Fig. 1 depicts the ETL process for bringing data from various sources into the DW, which serves as the foundation for the BI system. The quality of the ETL process enhances the data quality and, as a result, the information quality. Resultantly, the quality of overall BI systems improves allowing for better decision-making. An enterprise BI model based on process, technology, and organization has been proposed in [1]. The model was verified by four different companies to assess its maturity. Maturity models like CMMI play an important role to achieve higher levels of maturity for the development process and product quality [2]. The Spruit & Sacu Data Warehouse Capability Maturity Model (DWCMM) was used to examine the National Narcotics Board’s DW maturity and to provide an assessment to the DW working group team. The results demonstrated that numerous improvements are required to raise the DWCMM maturity level [3].
1.1 Extraction, Transformation and Load (ETL)
Extraction is the first step in the ETL process. In this step, data from multiple source systems is extracted into the staging area, which can be in various formats such as relational databases, XML, No SQL, and flat files. The cleansing and consolidation of data that may be required to prepare it for analysis are referred to as transformation. Data is extracted and moved to a staging area, where it is transformed before being loaded into the warehouse. Finally, the data is loaded into the target DW to be further used by OLAP, Data Mining tools, or other BI applications. The load stage depends mainly on what you want to do with the data after it is shifted into the DW.
1.2 Capability Maturity Model Integration (CMMI)

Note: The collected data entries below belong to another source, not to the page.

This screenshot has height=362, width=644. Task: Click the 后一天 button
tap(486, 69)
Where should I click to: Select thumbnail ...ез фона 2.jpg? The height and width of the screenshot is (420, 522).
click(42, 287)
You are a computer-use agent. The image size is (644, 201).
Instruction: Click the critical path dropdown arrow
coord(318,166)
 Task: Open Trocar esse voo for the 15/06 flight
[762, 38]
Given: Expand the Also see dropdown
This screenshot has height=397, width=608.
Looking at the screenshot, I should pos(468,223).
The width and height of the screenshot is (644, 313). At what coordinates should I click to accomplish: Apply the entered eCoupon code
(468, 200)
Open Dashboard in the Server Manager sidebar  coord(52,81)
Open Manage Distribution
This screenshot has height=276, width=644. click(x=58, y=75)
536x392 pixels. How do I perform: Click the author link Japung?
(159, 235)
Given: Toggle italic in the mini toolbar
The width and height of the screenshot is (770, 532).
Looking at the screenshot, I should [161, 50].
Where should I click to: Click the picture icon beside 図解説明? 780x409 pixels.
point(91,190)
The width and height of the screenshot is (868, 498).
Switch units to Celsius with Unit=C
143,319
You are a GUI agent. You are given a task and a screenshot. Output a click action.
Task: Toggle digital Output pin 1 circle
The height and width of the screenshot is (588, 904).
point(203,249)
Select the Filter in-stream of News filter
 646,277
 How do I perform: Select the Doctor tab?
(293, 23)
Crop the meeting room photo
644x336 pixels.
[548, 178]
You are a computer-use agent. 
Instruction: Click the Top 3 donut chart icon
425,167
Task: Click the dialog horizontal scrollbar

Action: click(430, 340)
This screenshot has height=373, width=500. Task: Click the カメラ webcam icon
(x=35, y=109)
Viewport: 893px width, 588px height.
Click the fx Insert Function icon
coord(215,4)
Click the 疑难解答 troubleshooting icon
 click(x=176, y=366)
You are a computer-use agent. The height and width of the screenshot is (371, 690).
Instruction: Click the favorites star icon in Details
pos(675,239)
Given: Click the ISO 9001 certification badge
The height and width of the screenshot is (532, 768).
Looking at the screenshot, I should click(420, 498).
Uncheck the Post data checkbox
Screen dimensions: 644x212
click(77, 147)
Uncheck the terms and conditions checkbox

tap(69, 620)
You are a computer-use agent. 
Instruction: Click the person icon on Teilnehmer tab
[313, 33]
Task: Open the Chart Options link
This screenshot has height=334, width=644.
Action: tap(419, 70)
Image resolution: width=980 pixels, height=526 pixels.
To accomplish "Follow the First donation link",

CMMI framework has been used to measure process capacity and organizational maturity all around the world since 1993 [4]. CMMI is a well-known process improvement framework with five maturity stages. Five tiers are made up of 22 process areas. Each process area has well-defined goals that are met through a collection of associated best practices. According to Kimball et al. [5], in the development of DW systems, a major effort is consumed during the execution of the ETL process. Hence the maturity of DW systems mainly depends on the maturity of the ETL process. Nevertheless, we hardly find research that addresses the maturity of this core area of DW systems. We propose a maturity model for ETL to address this issue. The key contributions of this paper are summarized as follows.
• The proposed EMM would help businesses evaluate and enhance the quality of their present ETL process by adhering to the CMMI, a globally recognized process improvement framework.
• The EMM improves the worth of information provided, allowing users at all levels of an organization to make better decisions and increase their trust.
• The EMM transforms a simple ETL process into a resilient and improved ETL system by employing KPAs and QOs, which are a collection of best practices.
The following is a breakdown of the paper’s structure. The literature review is discussed in Section 2. The proposed EMM, as well as its implementation specifics, are introduced and elaborated on in Section 3. Section 4 discusses the proposed framework’s validation procedure, including a case study and expert review and compliance with the CMMI framework. Section 5 concludes with a conclusion and recommendations for future work.
Researchers are not new to the field of building maturity models. Various researchers have suggested several maturity models assess the quality and reliability of software products and processes. In this section, we discuss those relevant contributions.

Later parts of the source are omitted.